One of the main paradoxes of the Russian economy is that despite the fact that a high proportion of the population has a university degree, the country lags behind in terms of innovation development and is plagued by low productivity, said one of the report’s authors, World Bank Deputy chief economist Ana Revenga. Russians with higher education do not possess the necessary technical and cognitive skills needed in a modern economy and in innovative companies, said Revenga.

In addition, Russia suffers from a high rate of cardiovascular diseases, low quality of outpatient treatment, as well as a high mortality rate among the economically active population, the report said.

"In terms of male life expectancy, Russia lags behind China and all major economies," said report co-author Cyril Muller, the World Bank’s Vice President for Europe and Central Asia.
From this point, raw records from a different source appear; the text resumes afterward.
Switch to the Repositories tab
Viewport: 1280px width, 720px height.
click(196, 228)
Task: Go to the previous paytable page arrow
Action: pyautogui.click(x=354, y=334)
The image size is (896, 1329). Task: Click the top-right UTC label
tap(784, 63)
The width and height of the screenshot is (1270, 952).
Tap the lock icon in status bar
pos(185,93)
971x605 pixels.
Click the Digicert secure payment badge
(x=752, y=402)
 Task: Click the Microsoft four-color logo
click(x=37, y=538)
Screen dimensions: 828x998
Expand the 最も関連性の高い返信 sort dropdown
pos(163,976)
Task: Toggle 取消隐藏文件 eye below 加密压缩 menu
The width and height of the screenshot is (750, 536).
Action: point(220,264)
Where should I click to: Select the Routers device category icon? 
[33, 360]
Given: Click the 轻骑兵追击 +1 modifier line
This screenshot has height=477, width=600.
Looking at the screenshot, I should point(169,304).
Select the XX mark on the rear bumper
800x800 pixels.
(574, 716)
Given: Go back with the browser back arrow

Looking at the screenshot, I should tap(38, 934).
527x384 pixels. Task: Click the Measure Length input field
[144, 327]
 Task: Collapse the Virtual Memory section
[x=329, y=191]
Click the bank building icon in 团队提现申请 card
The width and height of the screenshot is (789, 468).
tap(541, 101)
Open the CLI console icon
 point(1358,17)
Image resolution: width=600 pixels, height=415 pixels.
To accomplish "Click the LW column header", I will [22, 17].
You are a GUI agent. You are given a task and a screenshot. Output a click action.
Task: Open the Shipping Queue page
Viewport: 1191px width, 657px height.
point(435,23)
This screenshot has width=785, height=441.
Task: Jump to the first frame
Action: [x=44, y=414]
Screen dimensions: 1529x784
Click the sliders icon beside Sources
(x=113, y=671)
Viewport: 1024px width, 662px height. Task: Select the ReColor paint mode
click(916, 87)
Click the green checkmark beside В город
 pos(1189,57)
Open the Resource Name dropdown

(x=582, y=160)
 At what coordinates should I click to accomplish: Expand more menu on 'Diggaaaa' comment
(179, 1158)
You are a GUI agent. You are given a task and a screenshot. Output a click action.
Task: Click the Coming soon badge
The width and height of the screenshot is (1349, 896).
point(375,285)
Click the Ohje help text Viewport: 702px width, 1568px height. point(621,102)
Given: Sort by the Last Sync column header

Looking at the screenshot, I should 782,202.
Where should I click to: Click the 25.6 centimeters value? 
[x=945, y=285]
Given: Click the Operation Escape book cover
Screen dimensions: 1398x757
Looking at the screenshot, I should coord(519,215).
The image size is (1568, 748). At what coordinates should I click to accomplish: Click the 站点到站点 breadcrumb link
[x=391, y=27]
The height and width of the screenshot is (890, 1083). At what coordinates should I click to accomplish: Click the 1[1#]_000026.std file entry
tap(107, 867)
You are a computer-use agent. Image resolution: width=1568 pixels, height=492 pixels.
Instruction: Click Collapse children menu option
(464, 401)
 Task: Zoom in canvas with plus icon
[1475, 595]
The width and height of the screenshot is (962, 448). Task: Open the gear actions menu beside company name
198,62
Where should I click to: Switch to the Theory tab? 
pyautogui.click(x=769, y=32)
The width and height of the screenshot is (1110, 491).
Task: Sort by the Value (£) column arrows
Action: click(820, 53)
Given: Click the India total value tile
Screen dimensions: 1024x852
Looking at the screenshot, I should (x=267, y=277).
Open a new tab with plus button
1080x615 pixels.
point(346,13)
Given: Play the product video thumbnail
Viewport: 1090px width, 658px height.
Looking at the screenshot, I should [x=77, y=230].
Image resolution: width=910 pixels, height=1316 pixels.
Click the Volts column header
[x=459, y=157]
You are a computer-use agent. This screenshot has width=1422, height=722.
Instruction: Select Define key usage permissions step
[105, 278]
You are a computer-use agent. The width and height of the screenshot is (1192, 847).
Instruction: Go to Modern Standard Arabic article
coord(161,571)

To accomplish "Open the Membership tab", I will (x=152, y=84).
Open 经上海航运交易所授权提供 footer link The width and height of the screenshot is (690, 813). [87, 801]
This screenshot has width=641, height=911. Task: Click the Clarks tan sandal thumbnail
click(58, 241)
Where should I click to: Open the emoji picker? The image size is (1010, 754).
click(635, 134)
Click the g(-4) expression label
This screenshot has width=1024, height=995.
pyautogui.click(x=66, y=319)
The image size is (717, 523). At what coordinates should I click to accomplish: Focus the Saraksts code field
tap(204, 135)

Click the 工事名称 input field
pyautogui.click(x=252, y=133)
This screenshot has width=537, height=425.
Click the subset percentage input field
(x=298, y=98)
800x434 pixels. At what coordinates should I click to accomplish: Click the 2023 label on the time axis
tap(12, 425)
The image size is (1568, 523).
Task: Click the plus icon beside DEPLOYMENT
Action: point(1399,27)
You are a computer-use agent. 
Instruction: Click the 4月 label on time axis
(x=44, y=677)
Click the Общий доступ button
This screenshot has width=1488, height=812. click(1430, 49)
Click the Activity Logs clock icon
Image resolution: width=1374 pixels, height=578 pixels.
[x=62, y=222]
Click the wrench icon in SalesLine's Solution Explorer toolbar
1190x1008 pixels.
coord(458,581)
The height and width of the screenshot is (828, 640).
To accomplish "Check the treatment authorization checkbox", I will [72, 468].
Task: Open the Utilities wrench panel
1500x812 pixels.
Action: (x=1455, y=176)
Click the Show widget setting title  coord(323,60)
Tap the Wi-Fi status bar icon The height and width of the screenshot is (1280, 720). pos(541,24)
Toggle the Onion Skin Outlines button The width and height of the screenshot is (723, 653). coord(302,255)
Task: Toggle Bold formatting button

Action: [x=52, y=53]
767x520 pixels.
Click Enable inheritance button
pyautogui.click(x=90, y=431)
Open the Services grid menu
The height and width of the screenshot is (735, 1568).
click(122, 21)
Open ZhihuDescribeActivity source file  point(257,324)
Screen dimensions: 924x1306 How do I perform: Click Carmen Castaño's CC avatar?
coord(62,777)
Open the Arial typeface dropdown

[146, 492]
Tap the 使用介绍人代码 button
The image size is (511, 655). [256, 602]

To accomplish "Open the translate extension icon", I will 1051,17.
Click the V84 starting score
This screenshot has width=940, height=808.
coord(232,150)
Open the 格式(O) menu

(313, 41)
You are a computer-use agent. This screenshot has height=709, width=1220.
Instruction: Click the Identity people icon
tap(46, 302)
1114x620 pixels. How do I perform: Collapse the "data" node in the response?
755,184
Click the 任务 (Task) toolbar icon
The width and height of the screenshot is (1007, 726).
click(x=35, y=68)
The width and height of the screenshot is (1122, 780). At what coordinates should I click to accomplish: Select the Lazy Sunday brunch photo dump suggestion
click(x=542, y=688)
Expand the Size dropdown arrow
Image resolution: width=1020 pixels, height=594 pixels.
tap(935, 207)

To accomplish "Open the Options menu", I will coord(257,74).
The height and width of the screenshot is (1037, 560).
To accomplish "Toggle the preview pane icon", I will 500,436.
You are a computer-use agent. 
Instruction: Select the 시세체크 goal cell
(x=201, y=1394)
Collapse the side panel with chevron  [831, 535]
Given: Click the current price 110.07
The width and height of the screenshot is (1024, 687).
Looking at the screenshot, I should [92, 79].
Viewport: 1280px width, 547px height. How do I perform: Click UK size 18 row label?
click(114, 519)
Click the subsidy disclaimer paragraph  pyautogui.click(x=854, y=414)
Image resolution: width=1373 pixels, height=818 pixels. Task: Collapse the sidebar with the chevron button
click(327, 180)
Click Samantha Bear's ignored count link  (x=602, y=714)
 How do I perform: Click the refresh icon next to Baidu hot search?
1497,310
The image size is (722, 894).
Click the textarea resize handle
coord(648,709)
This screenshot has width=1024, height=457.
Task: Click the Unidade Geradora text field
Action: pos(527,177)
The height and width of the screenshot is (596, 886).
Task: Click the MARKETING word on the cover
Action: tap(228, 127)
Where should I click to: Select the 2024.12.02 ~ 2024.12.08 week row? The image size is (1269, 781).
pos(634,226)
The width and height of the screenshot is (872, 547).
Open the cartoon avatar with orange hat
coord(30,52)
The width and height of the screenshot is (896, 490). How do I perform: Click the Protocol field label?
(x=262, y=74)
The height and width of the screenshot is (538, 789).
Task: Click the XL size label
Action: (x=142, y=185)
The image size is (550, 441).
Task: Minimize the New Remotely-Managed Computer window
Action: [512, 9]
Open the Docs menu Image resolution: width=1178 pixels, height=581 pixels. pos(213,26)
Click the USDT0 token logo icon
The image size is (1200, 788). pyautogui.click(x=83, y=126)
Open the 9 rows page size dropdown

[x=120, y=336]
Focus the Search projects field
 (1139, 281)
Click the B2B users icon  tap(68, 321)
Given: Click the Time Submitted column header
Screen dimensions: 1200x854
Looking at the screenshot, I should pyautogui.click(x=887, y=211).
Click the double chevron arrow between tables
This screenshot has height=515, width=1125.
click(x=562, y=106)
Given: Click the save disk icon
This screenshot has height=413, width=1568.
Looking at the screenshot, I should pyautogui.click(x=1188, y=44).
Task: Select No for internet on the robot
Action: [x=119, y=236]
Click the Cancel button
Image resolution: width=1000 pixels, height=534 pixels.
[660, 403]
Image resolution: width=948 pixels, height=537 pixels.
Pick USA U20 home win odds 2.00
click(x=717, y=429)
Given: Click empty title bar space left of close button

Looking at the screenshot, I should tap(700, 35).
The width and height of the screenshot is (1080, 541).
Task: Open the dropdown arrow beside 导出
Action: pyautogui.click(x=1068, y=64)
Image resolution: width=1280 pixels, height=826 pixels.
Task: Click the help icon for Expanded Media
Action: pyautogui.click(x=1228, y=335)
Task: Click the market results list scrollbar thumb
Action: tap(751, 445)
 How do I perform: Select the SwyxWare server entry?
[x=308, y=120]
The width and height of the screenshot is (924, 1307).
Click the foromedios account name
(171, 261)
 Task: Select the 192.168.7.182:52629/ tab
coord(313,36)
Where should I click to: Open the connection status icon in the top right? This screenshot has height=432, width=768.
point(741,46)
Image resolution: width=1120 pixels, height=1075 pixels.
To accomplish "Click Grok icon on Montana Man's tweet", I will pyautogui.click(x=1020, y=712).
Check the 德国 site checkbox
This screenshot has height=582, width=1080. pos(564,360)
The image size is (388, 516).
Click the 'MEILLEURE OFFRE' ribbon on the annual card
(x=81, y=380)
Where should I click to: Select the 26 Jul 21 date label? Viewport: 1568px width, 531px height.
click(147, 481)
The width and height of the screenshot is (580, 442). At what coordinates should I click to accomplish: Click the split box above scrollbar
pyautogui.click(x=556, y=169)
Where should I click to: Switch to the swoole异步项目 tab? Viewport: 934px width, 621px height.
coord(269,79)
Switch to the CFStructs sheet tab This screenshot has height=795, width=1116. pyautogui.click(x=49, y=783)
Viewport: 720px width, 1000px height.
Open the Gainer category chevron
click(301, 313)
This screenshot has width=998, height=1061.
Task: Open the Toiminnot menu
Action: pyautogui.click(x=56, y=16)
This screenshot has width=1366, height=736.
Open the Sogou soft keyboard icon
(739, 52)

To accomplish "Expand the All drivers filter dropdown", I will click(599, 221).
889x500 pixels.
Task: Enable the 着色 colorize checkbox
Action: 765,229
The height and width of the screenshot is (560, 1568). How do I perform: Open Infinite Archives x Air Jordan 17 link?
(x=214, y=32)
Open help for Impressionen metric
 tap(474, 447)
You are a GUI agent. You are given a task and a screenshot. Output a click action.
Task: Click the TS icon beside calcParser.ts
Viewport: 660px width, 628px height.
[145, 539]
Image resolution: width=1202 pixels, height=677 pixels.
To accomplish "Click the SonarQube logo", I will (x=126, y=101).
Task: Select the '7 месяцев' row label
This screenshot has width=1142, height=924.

Today, Russia spends 2.5 percent of its GDP on social welfare. However, the World Bank says that these funds are not spent efficiently, and in order to rectify the situation it’s necessary to better target such resources. The World Bank’s other recommendation include increasing labor productivity and investing in continuous education so that adult Russians can obtain new skills throughout their lives.

Oil loosing relevance

The main reason why the World Bank report makes human capital a priority is the hypothesis that the cycle of commodities price growth has ended, said Sergei Khestanov, an economist at the Russian Presidential Academy of National Economy and Public Administration, and a macroeconomics adviser to the head of the financial company, Otkrytie Broker.

"Oil as a growth driver has lost its relevance, which means that the only potential source of growth for the Russian economy is to improve the quality of the population," said Khestanov. The example of East European countries (Czech Republic, Poland and the Baltic states) shows that human capital can be a source of growth when the country is not rich in natural resources, Khestanov added.

"I believe the World Bank is right, that the condition of the Russian population is such that unless it is dealt with now then any future economic reforms will be meaningless," said Mark Urnov, a professor of social sciences at the Higher School of Economics.

Russia has problems with the institutions of power and technological backwardness, but they are much smaller in scale than the problems of low birth rate, poor health and a severe shortage of qualified personnel, Urnov said.